Angus MacNeil, the isles MP has again redoubled his call to change the policy to test, track and trace rather than go with lockdown alone. Commenting Angus MacNeil said: “We should be testing, tracing and isolating in the islands now as our confirmed Covid-19 numbers are so low and we can keep them low with test, trace and isolate. It is argued that Test Trace Isolate can't work in other places because the reinfection rate is so high. Fortunately in the Hebrides we still have the ideal situation to stay ahead of the virus by testing and tracing.

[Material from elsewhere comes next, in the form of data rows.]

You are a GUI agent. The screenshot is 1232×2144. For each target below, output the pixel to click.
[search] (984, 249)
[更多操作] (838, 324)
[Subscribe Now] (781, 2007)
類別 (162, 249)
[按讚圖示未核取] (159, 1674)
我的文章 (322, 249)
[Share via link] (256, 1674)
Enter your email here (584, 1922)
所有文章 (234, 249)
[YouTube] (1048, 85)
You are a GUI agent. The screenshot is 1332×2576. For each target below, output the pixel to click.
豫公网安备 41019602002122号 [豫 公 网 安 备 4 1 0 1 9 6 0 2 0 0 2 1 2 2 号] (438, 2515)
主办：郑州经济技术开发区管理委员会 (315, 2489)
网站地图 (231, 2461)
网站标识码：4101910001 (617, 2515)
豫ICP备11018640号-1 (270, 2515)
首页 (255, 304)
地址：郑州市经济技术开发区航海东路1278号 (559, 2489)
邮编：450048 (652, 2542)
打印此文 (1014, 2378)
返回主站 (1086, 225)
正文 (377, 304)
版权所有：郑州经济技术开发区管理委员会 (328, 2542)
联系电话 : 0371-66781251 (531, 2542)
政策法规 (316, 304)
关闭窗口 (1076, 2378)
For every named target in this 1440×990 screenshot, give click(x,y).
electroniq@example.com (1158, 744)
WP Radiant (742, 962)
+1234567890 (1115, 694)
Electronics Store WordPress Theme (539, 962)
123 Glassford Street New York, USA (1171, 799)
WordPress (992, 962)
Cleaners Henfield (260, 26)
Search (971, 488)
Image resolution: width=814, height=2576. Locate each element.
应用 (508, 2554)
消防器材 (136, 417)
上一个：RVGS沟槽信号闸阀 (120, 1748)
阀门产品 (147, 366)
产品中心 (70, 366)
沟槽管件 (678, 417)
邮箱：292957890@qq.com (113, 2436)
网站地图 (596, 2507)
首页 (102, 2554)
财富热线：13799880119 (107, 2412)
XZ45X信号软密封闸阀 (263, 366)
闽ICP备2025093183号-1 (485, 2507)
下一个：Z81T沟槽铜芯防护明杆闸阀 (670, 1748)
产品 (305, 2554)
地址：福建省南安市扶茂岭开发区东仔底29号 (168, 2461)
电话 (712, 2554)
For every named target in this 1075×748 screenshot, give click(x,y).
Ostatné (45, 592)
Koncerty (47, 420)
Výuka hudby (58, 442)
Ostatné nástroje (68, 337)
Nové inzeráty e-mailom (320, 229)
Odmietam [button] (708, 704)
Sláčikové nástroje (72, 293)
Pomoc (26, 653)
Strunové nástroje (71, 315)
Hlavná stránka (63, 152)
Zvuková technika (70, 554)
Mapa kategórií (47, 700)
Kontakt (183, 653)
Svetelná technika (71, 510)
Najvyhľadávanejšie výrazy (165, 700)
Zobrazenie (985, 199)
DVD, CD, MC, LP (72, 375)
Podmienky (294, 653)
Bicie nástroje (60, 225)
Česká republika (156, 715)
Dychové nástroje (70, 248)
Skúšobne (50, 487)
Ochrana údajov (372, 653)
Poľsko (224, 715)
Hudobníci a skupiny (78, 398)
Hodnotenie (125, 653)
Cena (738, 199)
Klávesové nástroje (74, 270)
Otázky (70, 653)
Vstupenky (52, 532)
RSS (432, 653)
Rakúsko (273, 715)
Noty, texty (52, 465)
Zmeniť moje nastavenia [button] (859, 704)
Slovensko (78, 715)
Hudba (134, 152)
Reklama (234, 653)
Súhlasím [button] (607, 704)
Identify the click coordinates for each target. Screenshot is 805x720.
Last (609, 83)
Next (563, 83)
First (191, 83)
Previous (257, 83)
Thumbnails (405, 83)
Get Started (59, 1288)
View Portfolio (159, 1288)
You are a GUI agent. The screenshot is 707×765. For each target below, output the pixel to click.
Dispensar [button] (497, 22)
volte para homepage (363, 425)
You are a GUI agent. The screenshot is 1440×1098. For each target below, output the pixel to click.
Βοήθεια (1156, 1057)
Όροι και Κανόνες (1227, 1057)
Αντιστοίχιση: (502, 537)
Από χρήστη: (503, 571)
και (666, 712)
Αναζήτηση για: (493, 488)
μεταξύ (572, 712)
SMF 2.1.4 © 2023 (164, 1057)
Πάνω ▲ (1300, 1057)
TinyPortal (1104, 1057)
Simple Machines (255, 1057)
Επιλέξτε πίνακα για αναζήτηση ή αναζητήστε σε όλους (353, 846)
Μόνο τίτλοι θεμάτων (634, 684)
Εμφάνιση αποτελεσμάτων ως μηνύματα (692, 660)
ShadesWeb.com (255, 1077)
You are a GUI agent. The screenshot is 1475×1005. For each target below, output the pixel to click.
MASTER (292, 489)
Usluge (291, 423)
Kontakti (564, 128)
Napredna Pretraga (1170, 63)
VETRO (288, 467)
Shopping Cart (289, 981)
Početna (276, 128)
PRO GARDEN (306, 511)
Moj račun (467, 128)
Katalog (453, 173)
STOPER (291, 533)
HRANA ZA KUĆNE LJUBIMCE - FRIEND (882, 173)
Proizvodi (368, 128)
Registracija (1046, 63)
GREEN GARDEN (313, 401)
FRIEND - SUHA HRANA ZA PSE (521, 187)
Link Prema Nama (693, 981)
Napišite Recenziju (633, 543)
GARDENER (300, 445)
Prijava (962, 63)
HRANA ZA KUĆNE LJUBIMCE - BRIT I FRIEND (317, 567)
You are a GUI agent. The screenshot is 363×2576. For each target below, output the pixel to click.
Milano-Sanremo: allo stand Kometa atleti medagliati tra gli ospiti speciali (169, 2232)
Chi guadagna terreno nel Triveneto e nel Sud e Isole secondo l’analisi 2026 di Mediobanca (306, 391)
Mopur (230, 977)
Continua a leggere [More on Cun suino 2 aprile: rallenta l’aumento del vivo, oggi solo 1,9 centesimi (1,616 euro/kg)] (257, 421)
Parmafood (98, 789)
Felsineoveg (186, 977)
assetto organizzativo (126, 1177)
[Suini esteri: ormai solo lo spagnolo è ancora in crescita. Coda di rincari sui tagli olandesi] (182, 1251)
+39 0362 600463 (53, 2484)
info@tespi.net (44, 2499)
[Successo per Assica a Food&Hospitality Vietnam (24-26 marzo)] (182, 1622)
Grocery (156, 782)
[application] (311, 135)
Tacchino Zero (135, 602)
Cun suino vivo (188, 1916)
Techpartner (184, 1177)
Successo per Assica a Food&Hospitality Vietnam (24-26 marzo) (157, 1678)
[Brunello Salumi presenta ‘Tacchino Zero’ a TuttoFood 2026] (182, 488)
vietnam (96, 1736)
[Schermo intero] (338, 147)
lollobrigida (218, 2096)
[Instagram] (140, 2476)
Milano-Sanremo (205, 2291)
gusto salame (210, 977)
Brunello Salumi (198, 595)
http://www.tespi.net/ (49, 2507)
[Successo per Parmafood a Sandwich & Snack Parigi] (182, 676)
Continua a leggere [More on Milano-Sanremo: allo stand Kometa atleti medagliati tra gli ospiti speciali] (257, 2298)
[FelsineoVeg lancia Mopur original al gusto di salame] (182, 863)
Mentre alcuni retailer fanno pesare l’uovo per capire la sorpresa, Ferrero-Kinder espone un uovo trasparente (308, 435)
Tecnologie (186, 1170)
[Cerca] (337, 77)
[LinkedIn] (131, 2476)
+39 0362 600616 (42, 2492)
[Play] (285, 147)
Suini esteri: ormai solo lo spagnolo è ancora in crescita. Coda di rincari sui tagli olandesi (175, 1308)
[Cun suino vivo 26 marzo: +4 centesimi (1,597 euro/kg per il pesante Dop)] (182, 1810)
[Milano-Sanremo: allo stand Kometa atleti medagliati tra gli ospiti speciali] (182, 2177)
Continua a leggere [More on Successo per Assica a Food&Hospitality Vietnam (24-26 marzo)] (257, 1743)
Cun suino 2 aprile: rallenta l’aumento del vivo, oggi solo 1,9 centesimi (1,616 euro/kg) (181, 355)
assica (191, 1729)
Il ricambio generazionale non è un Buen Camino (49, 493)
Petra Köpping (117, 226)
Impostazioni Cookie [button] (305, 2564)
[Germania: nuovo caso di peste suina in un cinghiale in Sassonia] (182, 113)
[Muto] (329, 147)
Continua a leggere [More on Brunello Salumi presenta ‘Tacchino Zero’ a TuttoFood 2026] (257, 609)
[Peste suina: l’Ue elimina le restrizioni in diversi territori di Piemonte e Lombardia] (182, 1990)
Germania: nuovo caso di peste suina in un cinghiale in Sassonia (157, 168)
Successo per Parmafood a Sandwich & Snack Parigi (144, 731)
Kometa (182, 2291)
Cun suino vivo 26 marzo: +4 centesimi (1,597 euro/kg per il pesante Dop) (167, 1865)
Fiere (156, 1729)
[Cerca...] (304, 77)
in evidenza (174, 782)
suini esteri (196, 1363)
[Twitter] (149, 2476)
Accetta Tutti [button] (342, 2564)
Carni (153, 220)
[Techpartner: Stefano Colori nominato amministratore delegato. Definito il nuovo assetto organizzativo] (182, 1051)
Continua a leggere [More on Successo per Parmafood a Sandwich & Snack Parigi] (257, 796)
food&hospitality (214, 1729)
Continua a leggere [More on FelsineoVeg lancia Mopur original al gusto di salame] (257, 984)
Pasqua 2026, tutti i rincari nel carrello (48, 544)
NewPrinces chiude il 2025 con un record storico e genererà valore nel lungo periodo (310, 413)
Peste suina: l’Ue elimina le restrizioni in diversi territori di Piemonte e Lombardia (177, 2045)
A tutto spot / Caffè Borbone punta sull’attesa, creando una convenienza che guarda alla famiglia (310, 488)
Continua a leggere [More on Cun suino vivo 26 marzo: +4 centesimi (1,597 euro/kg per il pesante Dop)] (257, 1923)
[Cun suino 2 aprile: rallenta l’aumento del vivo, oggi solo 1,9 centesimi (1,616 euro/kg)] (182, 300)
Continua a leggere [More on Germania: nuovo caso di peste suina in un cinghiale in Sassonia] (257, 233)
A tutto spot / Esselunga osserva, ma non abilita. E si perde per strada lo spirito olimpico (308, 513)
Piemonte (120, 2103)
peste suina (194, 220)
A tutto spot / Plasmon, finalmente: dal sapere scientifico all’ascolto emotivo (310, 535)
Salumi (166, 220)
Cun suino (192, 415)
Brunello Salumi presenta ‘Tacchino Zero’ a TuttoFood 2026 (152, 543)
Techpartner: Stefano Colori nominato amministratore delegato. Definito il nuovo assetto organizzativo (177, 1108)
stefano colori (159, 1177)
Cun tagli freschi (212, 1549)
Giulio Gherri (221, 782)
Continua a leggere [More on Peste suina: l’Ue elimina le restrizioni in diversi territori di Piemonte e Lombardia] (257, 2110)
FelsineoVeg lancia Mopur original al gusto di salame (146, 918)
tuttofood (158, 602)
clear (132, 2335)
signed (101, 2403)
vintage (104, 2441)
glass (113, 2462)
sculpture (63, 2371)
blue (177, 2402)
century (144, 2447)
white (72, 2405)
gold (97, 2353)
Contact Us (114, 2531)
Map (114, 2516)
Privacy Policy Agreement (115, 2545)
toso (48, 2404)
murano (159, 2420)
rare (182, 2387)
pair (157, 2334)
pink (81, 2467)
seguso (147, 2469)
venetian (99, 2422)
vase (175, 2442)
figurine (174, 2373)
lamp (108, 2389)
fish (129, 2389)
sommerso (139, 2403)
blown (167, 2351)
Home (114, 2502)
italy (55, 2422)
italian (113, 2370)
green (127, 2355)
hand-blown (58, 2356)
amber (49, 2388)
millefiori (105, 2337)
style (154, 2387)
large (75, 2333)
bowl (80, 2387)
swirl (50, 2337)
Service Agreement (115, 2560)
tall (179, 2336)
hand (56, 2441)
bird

“The policy of lockdown alone without knowing what Covid-19 is doing in our communities, is not a sustainable policy. We have already seen in Skye what lockdown alone, without testing, has resulted in. A sad and shocking 54 case outbreak and this is only what has been found at a care home, who knows what the wider numbers will be.
“We surely now have to move to a position where we are chasing the virus and not waiting for the virus to come to us. Testing, tracing and isolating is the alternative, it will determine whether we have coronavirus around us and what we need to do to make sure we get rid of it. Or it will tell us if we can lift lockdown. At the moment we are blind and we do not want to wait until we have an outbreak as we have sadly seen in Skye, we do need to change the policy now. I have written to the Health Secretary and await a response.
“We have outstanding offers from the Faroese government and a private company to add to our testing capabilities. I have been trying to find out from the NHS Western Isles whether they are using the current testing capacity to its maximum and if not then why not. They are currently telling me they are “awaiting guidance” with regards to a testing policy change.
“Everything else is in place, we just need a pen lifted to change the policy so that the Health Board will bring about a change to testing in the islands so that we can all have some confidence as to what is going on with coronavirus.
“Sitting tight for coronavirus is a risky and failing policy, we can’t continue with this any longer.”